Der Ottonormalbürger muss genau unterscheiden: Handelt es sich um einen Antisemiten, der seine Rhetorik mit Kritik an Israel verschleiert? Oder ist es jemand, der tatsächlich eine politische Kritik hat und zu Unrecht mit dem Vorwurf überzogen wird? Es gibt keine einfache Antwort.
Wie blicken Sie auf das politische Verhältnis zwischen Deutschland und Israel?
Ich plädiere schon lange dafür, dass Deutschland weniger diplomatisch wird und sich – als Freund Israels – klarer positioniert, auch durch eine Anerkennung Palästinas als Staat. Die jetzige israelische Regierung ist vielleicht die größte Gefahr für die Zukunft Israels. Ich habe auch im Rahmen der Verhandlungen zwischen Union und SPD – erfolglos – dafür plädiert, dass die Kriegsführung im Koalitionsvertrag klar verurteilt wird. Ich finde es sehr problematisch, dass der kommende Bundeskanzler schon im Vorfeld klargestellt hat, dass er mit Blick auf den Haftbefehl gegen Netanjahu das internationale Recht ignorieren will.
Wie steht es aus Ihrer Sicht um die Meinungs- und Versammlungsfreiheit? Es wurden Demonstrationen verboten, es gab die BMBF-Fördermittelaffäre und mehrere Leute sollen wegen ihrer Teilnahme an Uni-Protesten abgeschoben werden.

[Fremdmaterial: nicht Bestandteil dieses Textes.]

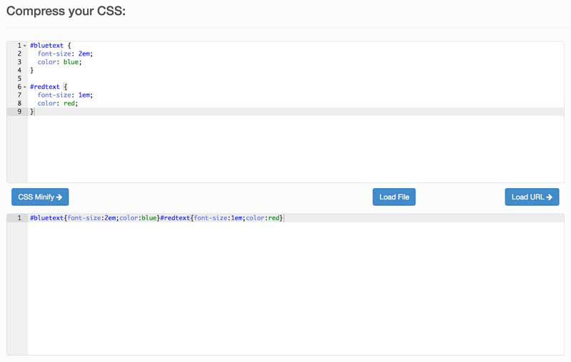Image resolution: width=571 pixels, height=362 pixels.
Task: Click the arrow icon on CSS Minify
Action: [59, 197]
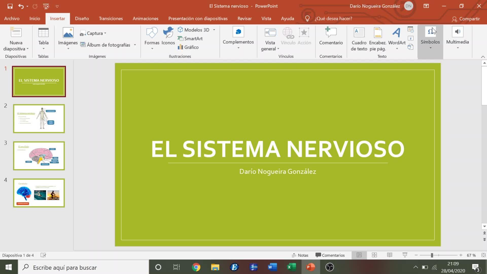
Task: Switch to slide sorter view
Action: (x=374, y=255)
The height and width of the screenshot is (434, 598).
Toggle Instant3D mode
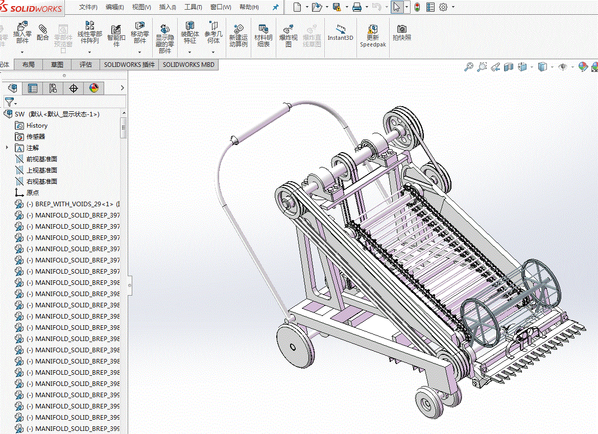coord(340,32)
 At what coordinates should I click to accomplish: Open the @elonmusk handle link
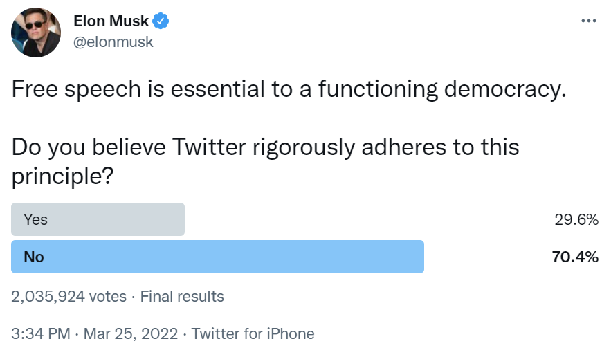pyautogui.click(x=113, y=42)
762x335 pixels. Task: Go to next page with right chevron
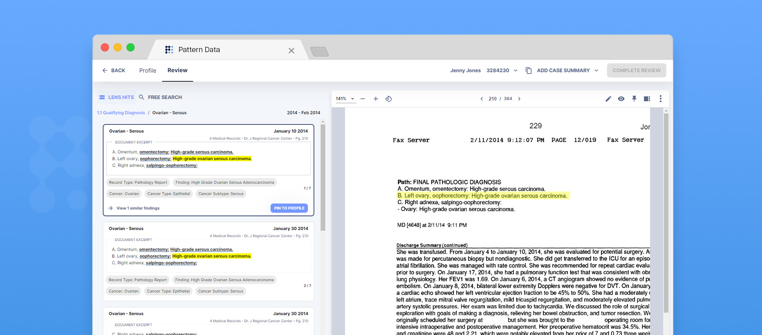pyautogui.click(x=519, y=99)
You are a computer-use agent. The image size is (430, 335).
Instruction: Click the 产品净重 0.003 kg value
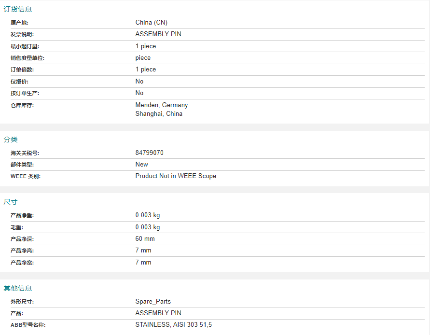(x=148, y=215)
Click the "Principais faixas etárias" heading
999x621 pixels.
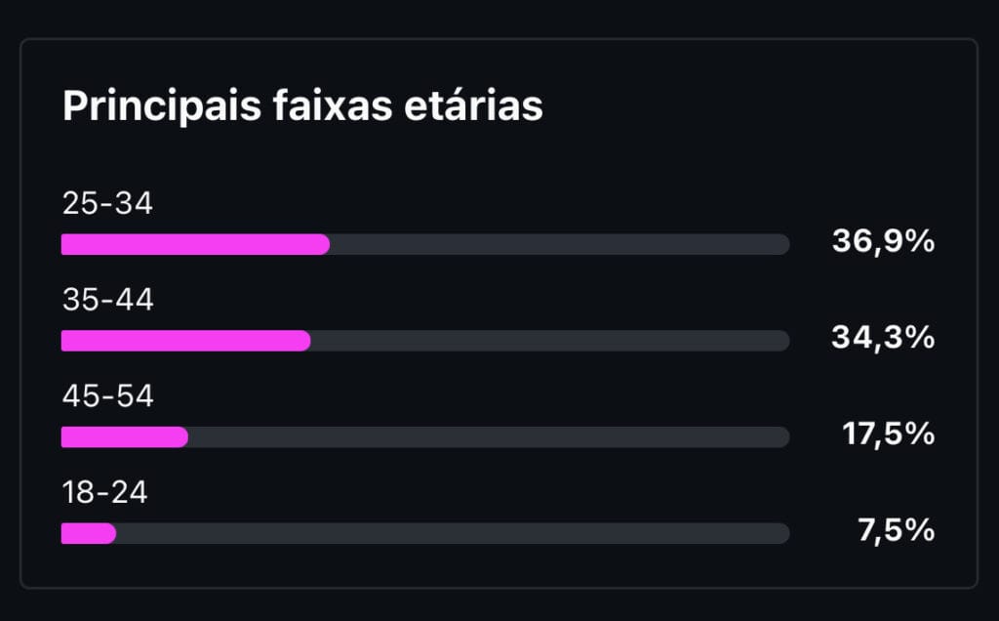pyautogui.click(x=302, y=106)
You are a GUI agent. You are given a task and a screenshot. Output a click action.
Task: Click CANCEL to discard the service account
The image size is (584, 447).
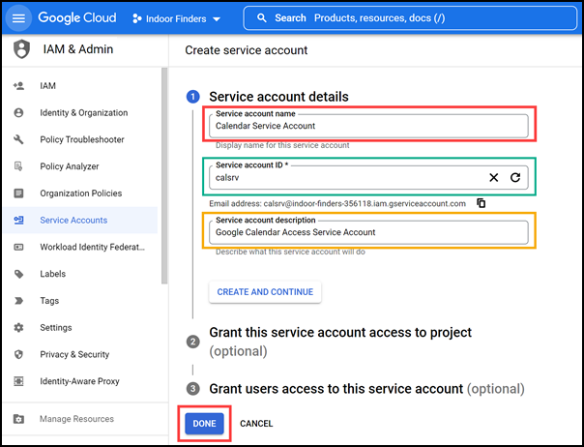coord(256,424)
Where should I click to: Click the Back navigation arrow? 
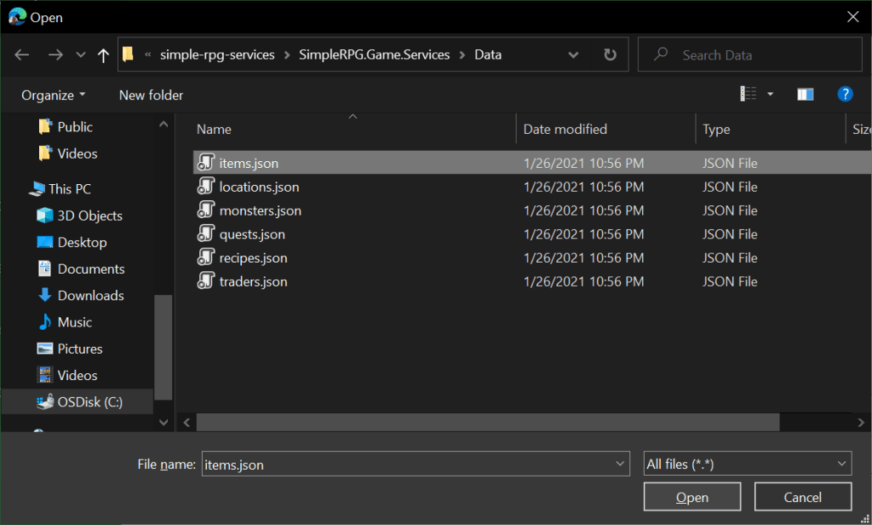(22, 55)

Nach meinem Ermessen sind oft zu rigorose Mittel in die Hand genommen worden. Damit wurde dem Kampf gegen Antisemitismus kein Gefallen getan, ganz im Gegenteil. Schülerinnen und Schülern wurden palästinensische Symbole verboten, es wurden Konferenzen und Preisverleihungen abgesagt, Menschen wurden präventiv ausgeladen wie zuletzt Omri Boehm in Buchenwald: Das ist alles problematisch.
Inwiefern?
Zu versuchen, einfach aus der Welt zu schaffen, was einem nicht in den Kram passt, ist auf beiden Seiten nicht zielführend. Das ist antidemokratisch und ein Armutszeugnis für unsere Debattenkultur.
Wenn beide Lager rhetorisch immer weiter aufrüsten und immer weniger Gegenpositionen zu Wort kommen lassen, verhärten sich die Lager. Braucht es da mehr Gelassenheit?

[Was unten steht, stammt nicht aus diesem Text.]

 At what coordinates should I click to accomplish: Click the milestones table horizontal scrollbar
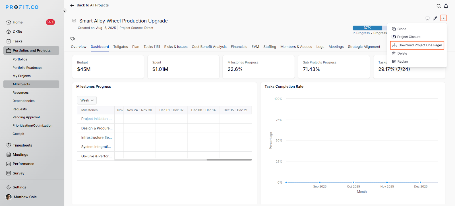pos(229,160)
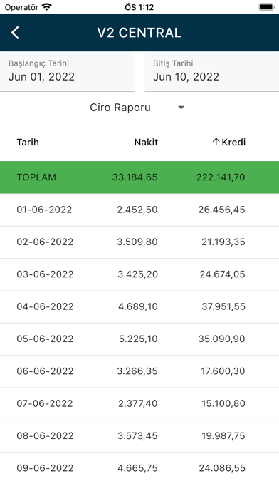Select the Ciro Raporu report type
Image resolution: width=279 pixels, height=496 pixels.
tap(120, 108)
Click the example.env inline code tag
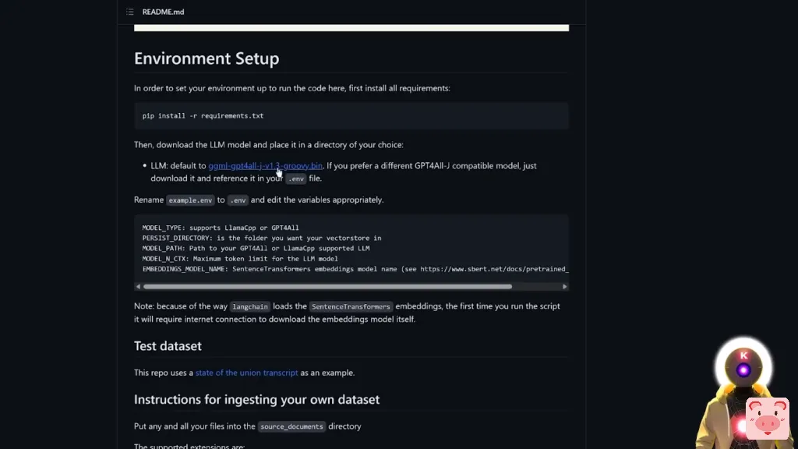Viewport: 798px width, 449px height. pos(190,200)
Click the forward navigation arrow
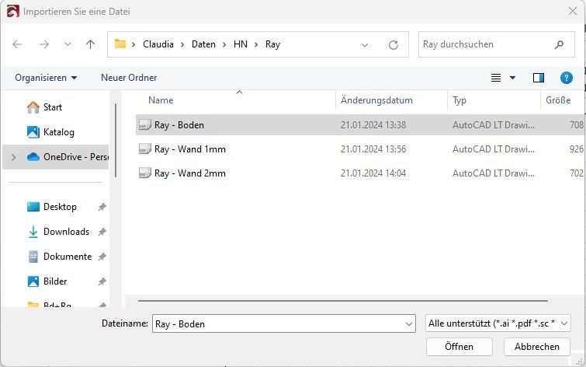The width and height of the screenshot is (586, 367). 43,45
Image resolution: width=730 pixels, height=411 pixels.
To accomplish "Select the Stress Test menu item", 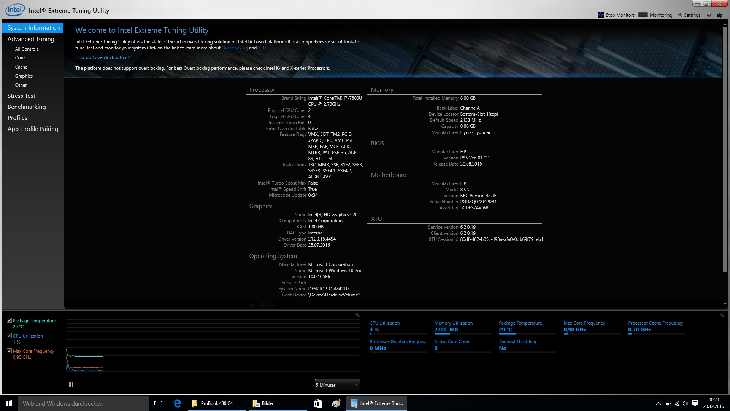I will [21, 96].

Paradoxerweise werden Leute mehr gehört, wenn sie ausgeladen werden. Ich bin mir sicher, Boehms Rede hat in der Süddeutschen Zeitung mehr Leute erreicht, als wenn er sie vor 300 Leuten bei der Gedenkveranstaltung gehalten hätte. Aber ich stimme Ihnen zu: Die Debatte wird immer polarisierter, es wird mit Stempeln gearbeitet.
Und zwar?
Pro-Palästina, Pro-Israel, Antisemit, Rassist, BDS-Unterstützer. Meine Frau und ich haben mal eine Konferenz organisiert, bei der wir Leute aus beiden Lagern zusammenbringen wollten. Wir haben fast identische Antworten bekommen. Die einen sagten: Ja, ich komme, aber ich werde mich nicht mit Leuten an einen Tisch setzen, die den Begriff Genozid verwenden. Die anderen sagten: Ja, ich komme, aber ich werde mich nicht mit Leuten an einen Tisch setzen, die den Genozid leugnen.
Was muss sich ändern, damit wieder mehr Gespräche möglich sind?
Wir brauchen mehr Streit – aber solchen bei dem die Leute nicht übereinander, sondern miteinander streiten. Nicht in den sozialen Medien, sondern in realen Räumen. Meine Erfahrung aus den letzten Monaten ist, dass Leute massiv von ihren eigenen Communitys bedroht und als Verräter beschimpft werden, wenn sie das tun.
Was kann man da tun?
Es braucht mehr Mut, auch der eigenen Community gegenüber deutlich zu machen, wie wichtig es ist, mit Leuten zu sprechen, die nicht der eigenen Meinung sind. Wir müssen uns trauen, nicht die ganze Zeit diese Selbstbestätigung zu bekommen, auf dem einzig möglichen moralischen Standpunkt zu stehen.